INPUT:
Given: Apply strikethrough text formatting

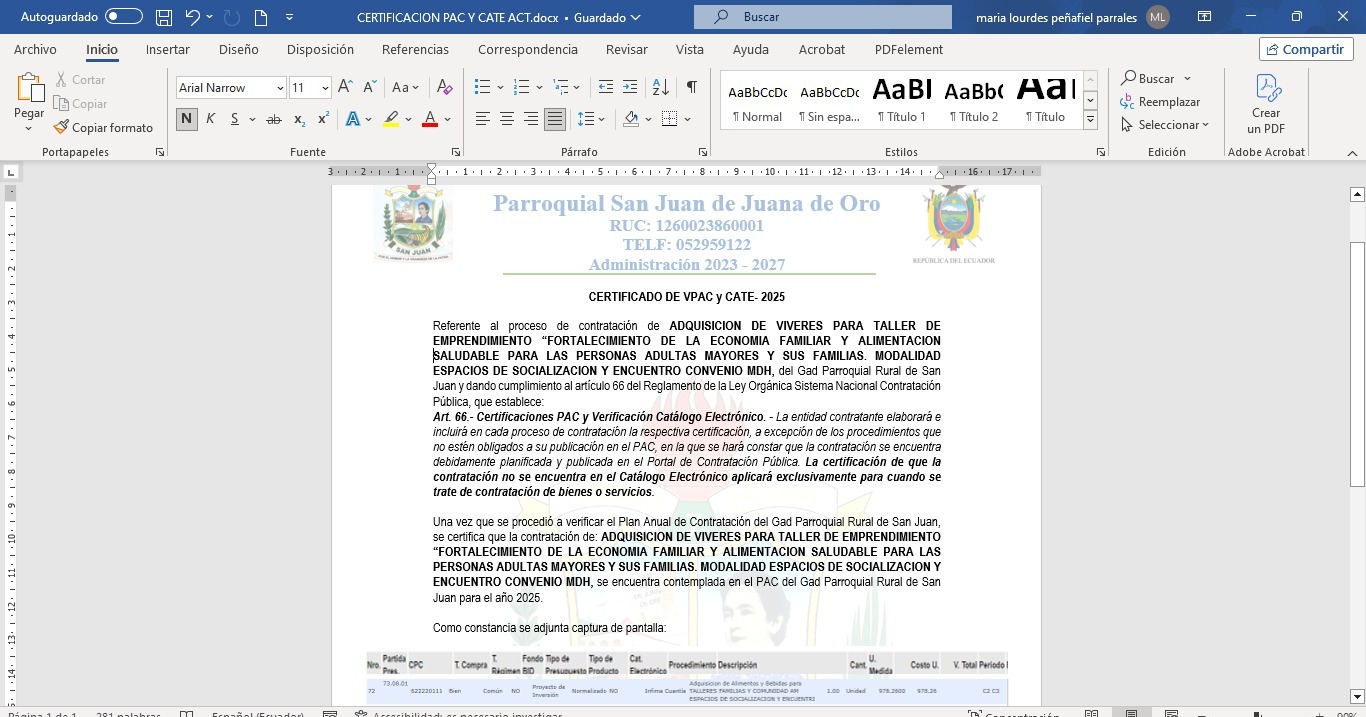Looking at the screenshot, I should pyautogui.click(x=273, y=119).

==

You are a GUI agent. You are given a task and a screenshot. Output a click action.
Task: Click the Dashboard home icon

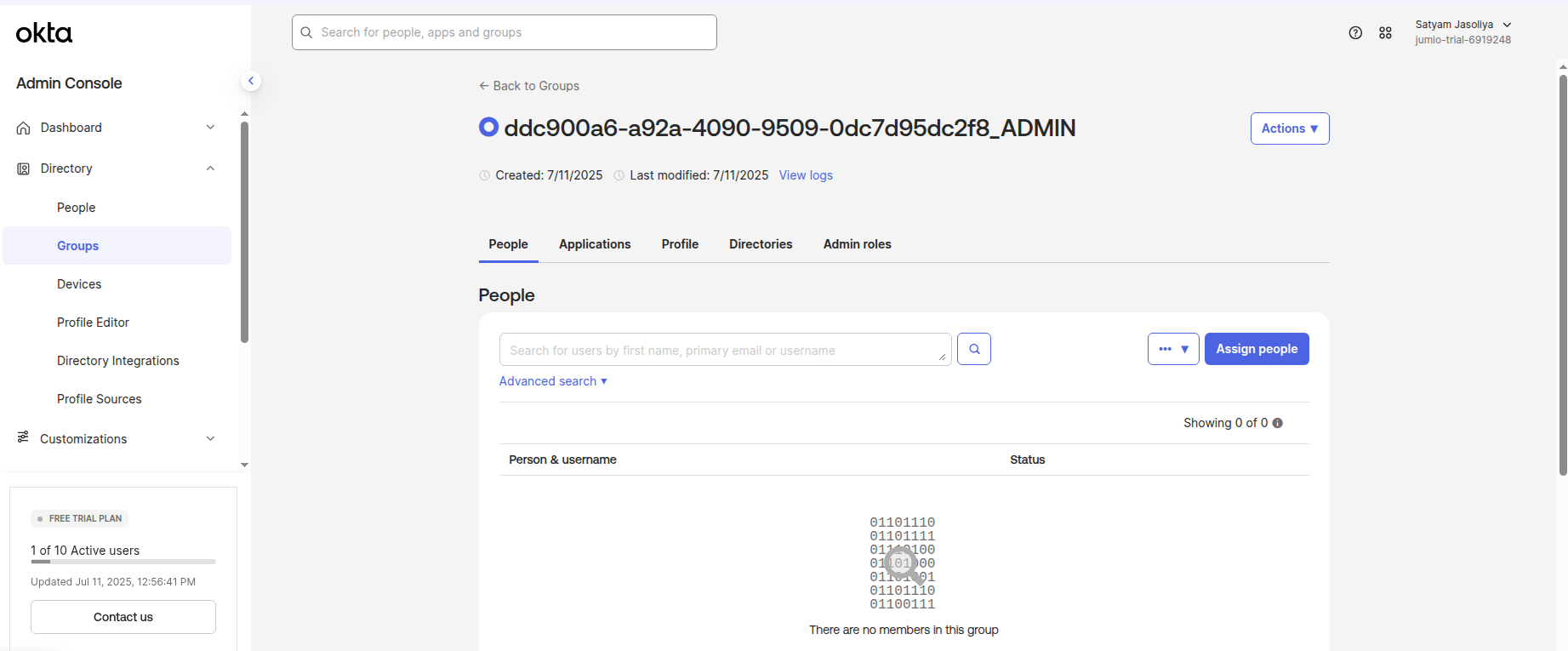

--

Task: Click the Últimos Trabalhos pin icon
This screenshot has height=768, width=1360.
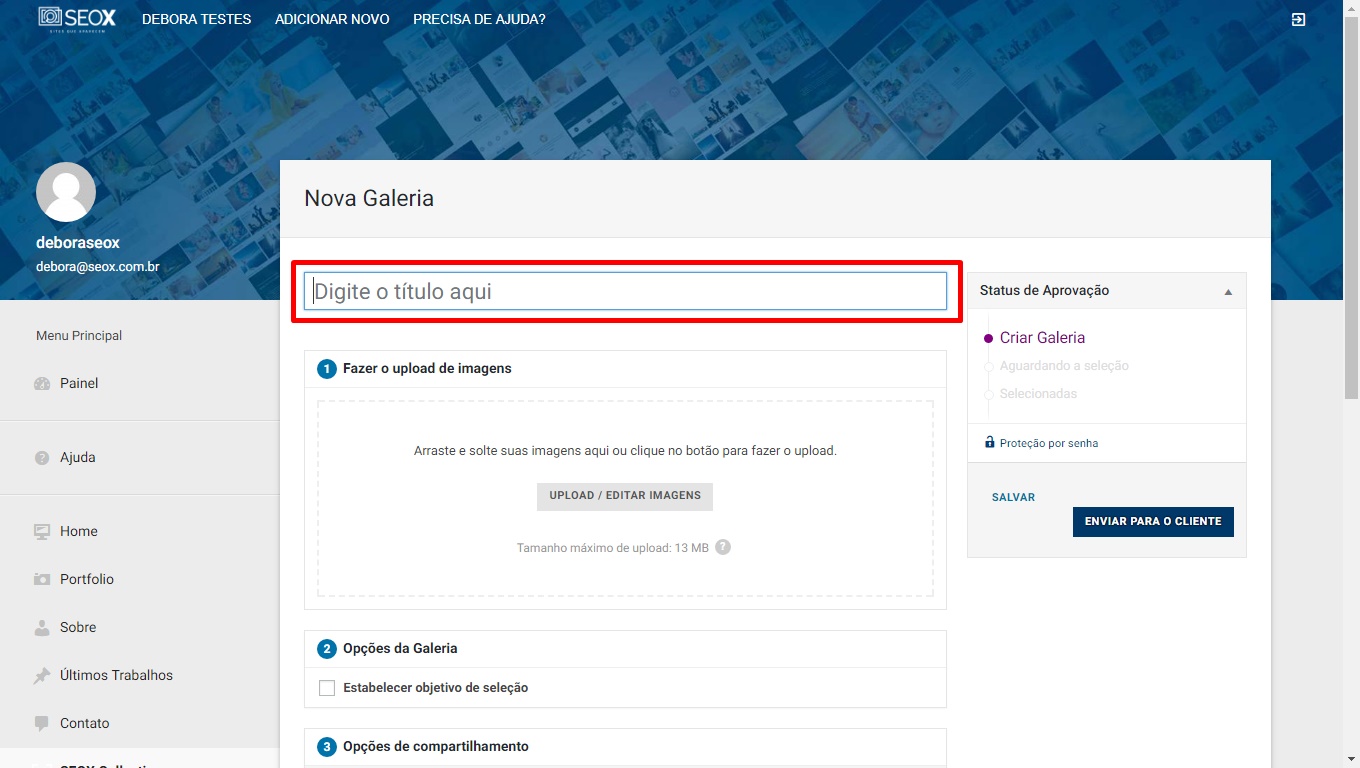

YOUR TASK:
Copy every line of the material above that contains the string "icon". Case counts, so match capital and small letters.

ANSWER TO THE TASK:
Task: Click the Dashboard home icon
Task: Click the Últimos Trabalhos pin icon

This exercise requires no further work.